This is Petra, one of the New Seven Wonders of the World.
Most people don't realize Petra is much more than just the Treasury, which you might recognize from Indiana Jones. Petra is a city: About 37 square miles of carved sandstone ruins. But this place was once lost for a millennium—which, yes, means 1,000 years. Abandoned and thought to have been a myth until it was rediscovered in the 1800s, it’s no wonder why they call Petra 'The Lost City.'
Today, though, thousands of visitors per day find their way here through the Siq, a mile-long chasm of smooth, orange rock that parts to reveal the Treasury's Corinthian columns. No one knows what, exactly, the Treasury was used for, or when, exactly, it was built.
That mystery carries over into other parts of the city, too.
I visited for two days of hiking with Intrepid Travel, and let me tell you Petra is no easy feat. There are a few things visitors should know before they visit.

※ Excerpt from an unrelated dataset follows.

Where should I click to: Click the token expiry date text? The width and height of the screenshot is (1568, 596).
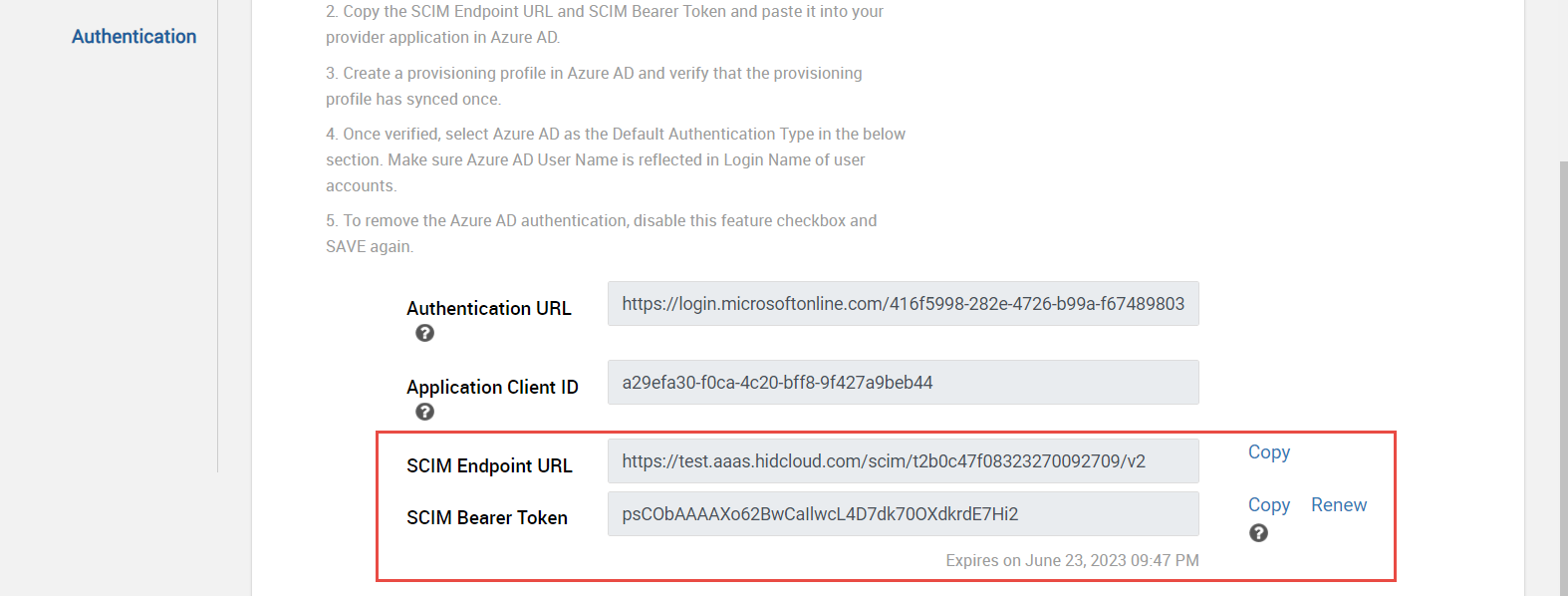pyautogui.click(x=1072, y=561)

First, youll want to pace yourself. You'll need a whole day to see Petra's best views and ruins, and two if you want to experience the hidden gems on lengthier hikes. The 2,000-year-old Nabatean ruins include an amphitheater, courthouse, monastery, and many homes and mausoleums. Little Petra is a smaller settlement of Nabatean ruins about six miles from the main attraction. And it’s where where you’ll find ancient cave paintings, irrigation networks, and you can explore caves that are perched high up in the cliffs.

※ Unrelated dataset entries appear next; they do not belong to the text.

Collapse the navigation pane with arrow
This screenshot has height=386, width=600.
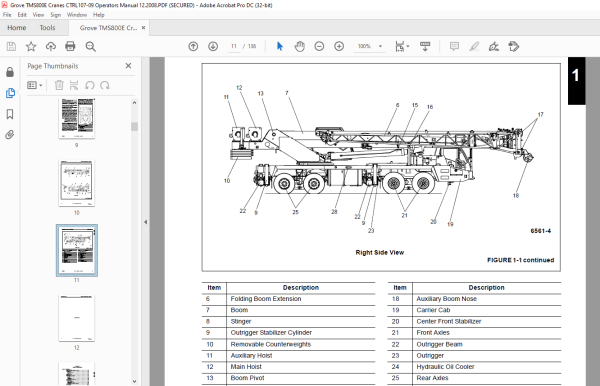pyautogui.click(x=145, y=222)
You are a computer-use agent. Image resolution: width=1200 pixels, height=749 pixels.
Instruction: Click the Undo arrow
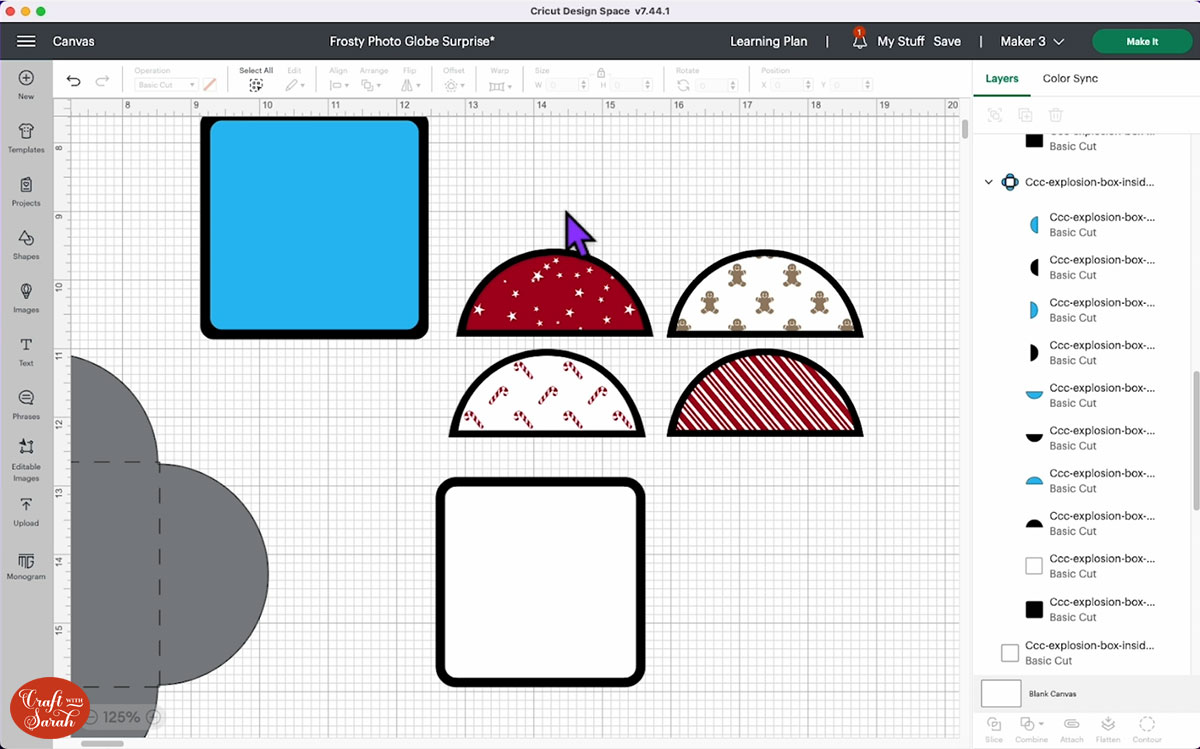point(74,81)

Just like most tourist sites, Petra’s no stranger to travel scams. These guys are called "Jack Sparrows." They might look like actors dressed as pirates, but they're known to take tourists up dangerous and illegal routes off the main paths.
Most importantly, don't miss the Monastery, Petra’s most hidden gem. It’s only accessible from central Petra via an hour-long climb up 850 steps, or a six-mile hike from Little Petra. The Monastery is even larger than the Treasury: It’s 150 feet high with a 25-foot doorway. And it’s worth the trek.

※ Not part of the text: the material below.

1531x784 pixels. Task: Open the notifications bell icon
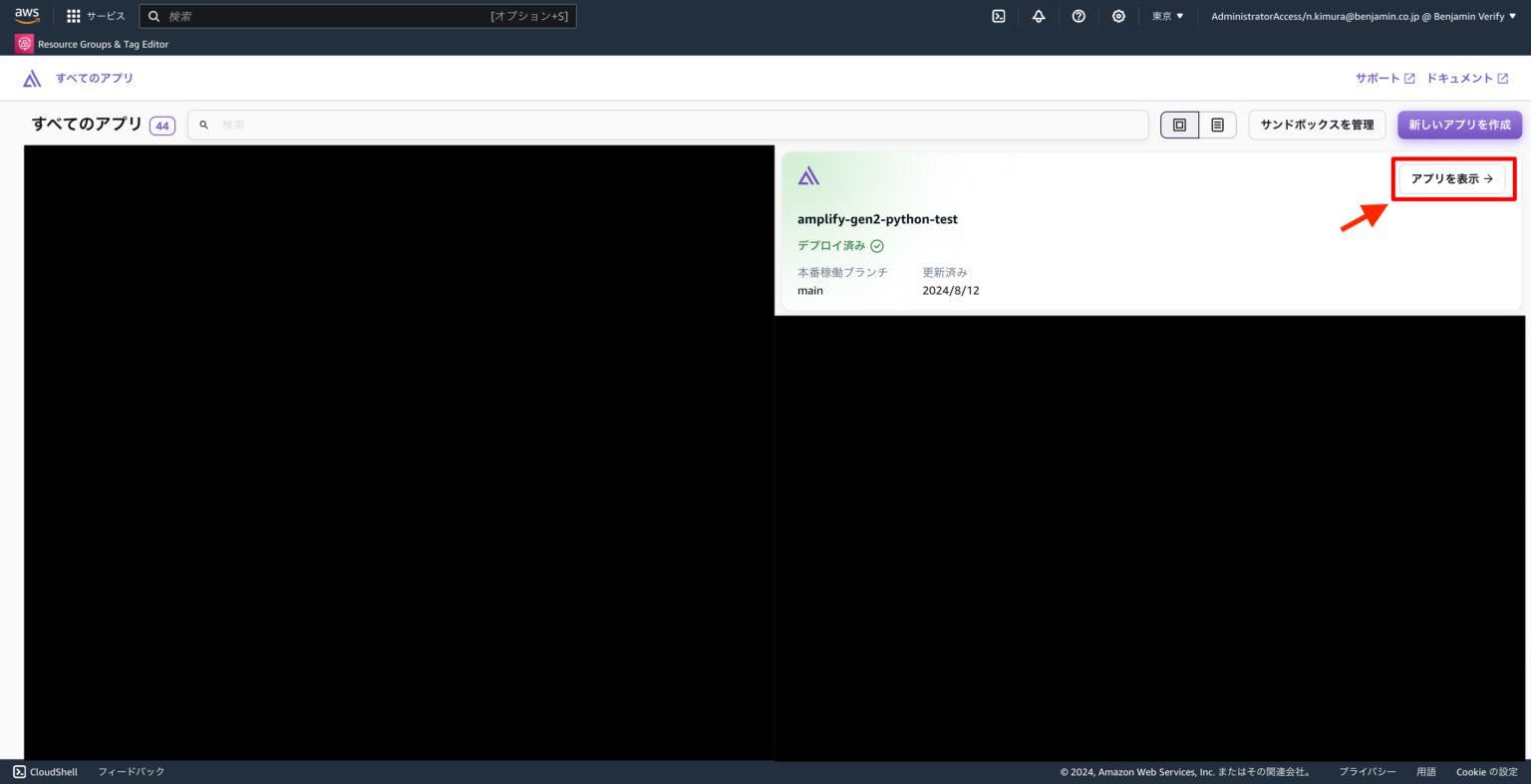tap(1038, 15)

Lastly, don’t accept rides on the work animals in Petra. This is a hotly debated topic because it's clear many of them aren't healthy. But as long as visitors keep accepting rides on these horses and donkeys, they’ll continue to be overworked as a means of income for their owners. It's largely up to us to end the use of work animals at Petra by ebbing the demand for them and finding other ways to support the local community.
Visiting Petra is an exhilarating, and tiring experience, but knowing I conquered the steep trails myself made those final views somehow even sweeter. Looking out over the pink expanse of the desert Basin and the epic view of the Treasury from above are truly once in a lifetime moments, and they're worth working for.